L’atteggiamento da imitare è quello di santa Teresa di Gesù Bambino, la cui preghiera al Cuore di Cristo si può riassumere in tre parole: “Confido in te”. La devozione al Sacro Cuore è legata, inoltre, all’impegno personale e comunitario: servono “missionari innamorati”, ma senza proselitismo: “Se ci allontaniamo dalla comunità, ci allontaneremo anche da Gesù. Se la dimentichiamo e non ci preoccupiamo per essa, la nostra amicizia con Gesù si raffredderà”.

“L’amore per i fratelli della propria comunità – religiosa, parrocchiale, diocesana – è come un carburante che alimenta la nostra amicizia con Gesù”, spiega il Santo Padre: “Gli atti d’amore verso i fratelli di comunità possono essere il modo migliore, o talvolta l’unico possibile, di esprimere agli altri l’amore di Gesù Cristo”, “in ogni fratello e in ogni sorella, soprattutto nei più poveri, disprezzati e abbandonati della società”.

Ognuno di noi, la tesi del Papa, ha una missione da compiere in questo mondo, “con fiducia, con generosità, con libertà, senza paure”: “Se ti chiudi nelle tue comodità, questo non ti darà sicurezza, i timori, le tristezze, le angosce appariranno sempre. Chi non compie la propria missione su questa terra non può essere felice, è frustrato”.

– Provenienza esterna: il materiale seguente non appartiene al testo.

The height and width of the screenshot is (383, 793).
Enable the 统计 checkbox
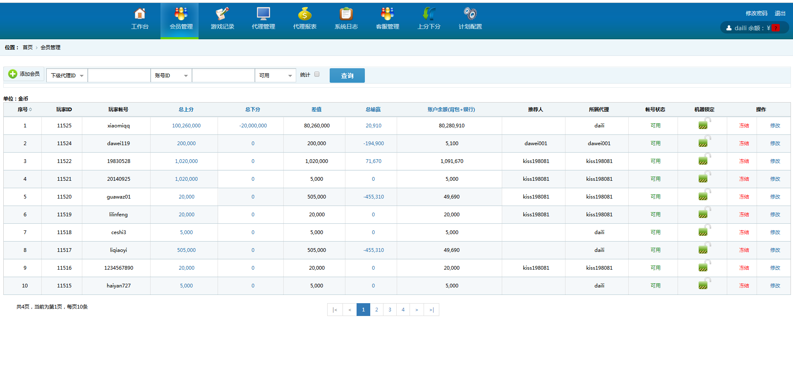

“Ciò che questo documento esprime ci permette di scoprire che quanto è scritto nelle Encicliche sociali Laudato si’ e Fratelli tutti non è estraneo al nostro incontro con l’amore di Gesù Cristo, perché, abbeverandoci a questo amore, diventiamo capaci di tessere legami fraterni, di riconoscere la dignità di ogni essere umano e di prenderci cura insieme della nostra casa comune”.

Così Bergoglio sintetizza il “filo rosso” che percorre il suo magistero. “Oggi tutto si compra e si paga, e sembra che il senso stesso della dignità dipenda da cose che si ottengono con il potere del denaro”, la denuncia nella conclusione nel testo: “L’amore di Cristo è fuori da questo ingranaggio perverso e lui solo può liberarci da questa febbre in cui non c’è più spazio per un amore gratuito”, assicura Francesco.

“Egli è in grado di dare un cuore a questa terra e di reinventare l’amore laddove pensiamo che la capacità di amare sia morta per sempre. Ne ha bisogno anche la Chiesa”.